Efficient parameter-robust numerical methods for singularly perturbed semilinear parabolic PDEs of convection-diffusion type

This paper is concerned with a class of singularly perturbed semilinear parabolic convection-diffusion initial-boundary-value problems exhibiting a boundary layer. This type of model problem often appears in modeling various physical phenomena, particularly, in mathematical biology; and thus, it requires effective numerical techniques for analyzing them computationally. For this purpose, we approximate the considered nonlinear problem by developing two efficient fitted mesh methods followed by the extrapolation technique. The first one is the fully implicit fitted mesh method which utilizes the implicit-Euler method for the temporal discretization; and the other one is the implicit-explicit (IMEX) fitted mesh method which utilizes the IMEX-Euler method for the temporal discretization. The spatial discretization for both the numerical methods is based on a new hybrid finite difference scheme. To accomplish this, the spatial domain is discretized by an appropriate layer-adapted mesh and the time domain by an equidistant mesh. At first, we analyze stability and study the asymptotic behavior of the analytical solution of the governing nonlinear problem. Then, we perform stability analysis and establish the parameter-uniform convergence of both the newly proposed methods in the discrete supremum norm.

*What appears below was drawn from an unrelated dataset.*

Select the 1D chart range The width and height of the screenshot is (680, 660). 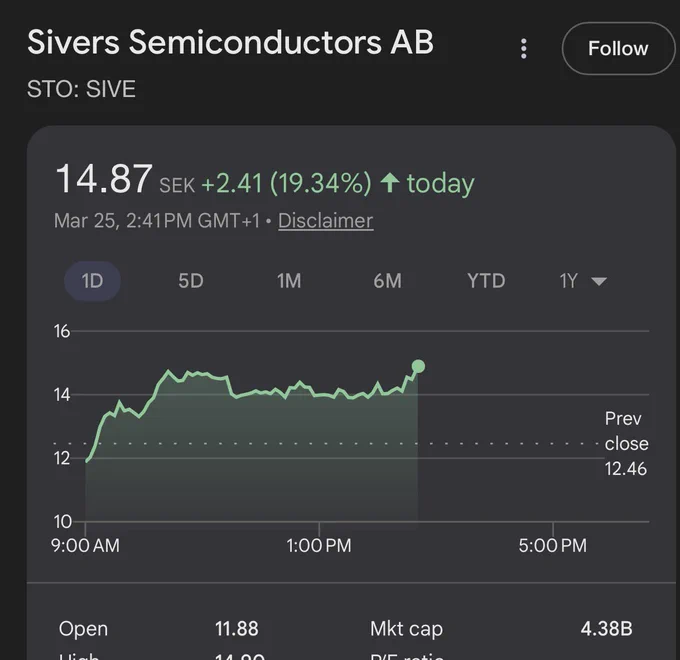tap(92, 281)
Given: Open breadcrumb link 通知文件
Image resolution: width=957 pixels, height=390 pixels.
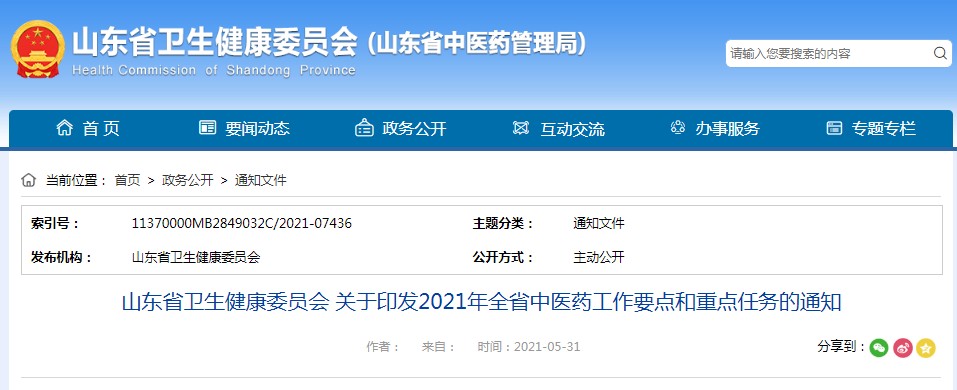Looking at the screenshot, I should (261, 180).
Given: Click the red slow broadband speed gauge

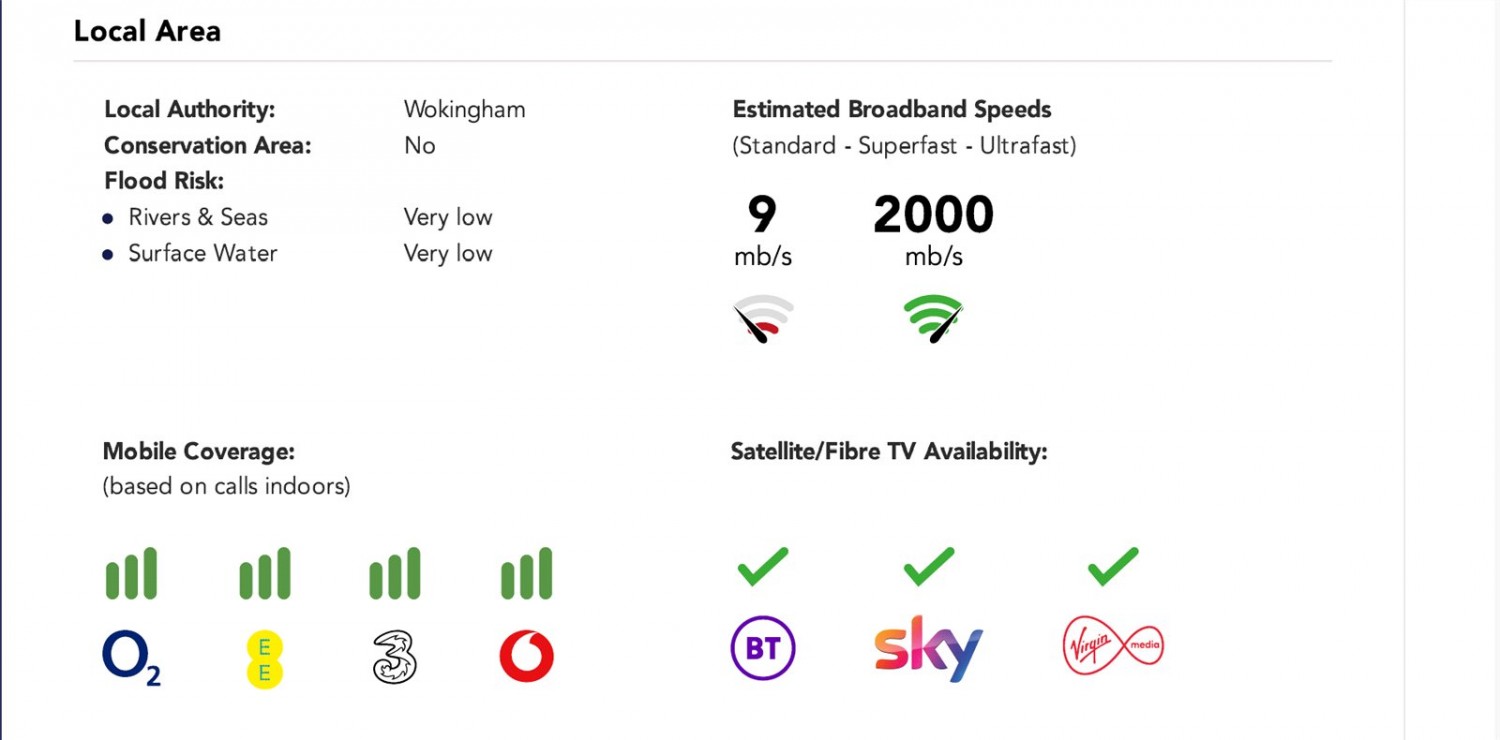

Thereafter, we analyze the Richardson extrapolation technique solely for the time variable to improve the order of convergence in the temporal direction. Hereby, we provide a comparative error analysis to achieve parameter-robust higher-order numerical approximations (concerning both space and time) for the considered nonlinear problem utilizing two new algorithms on a nonuniform grid. The theoretical outcomes are finally supported by the extensive numerical experiments, which also include comparison of the proposed numerical methods along with the fully-implicit upwind method in terms of the order of accuracy and the computational cost.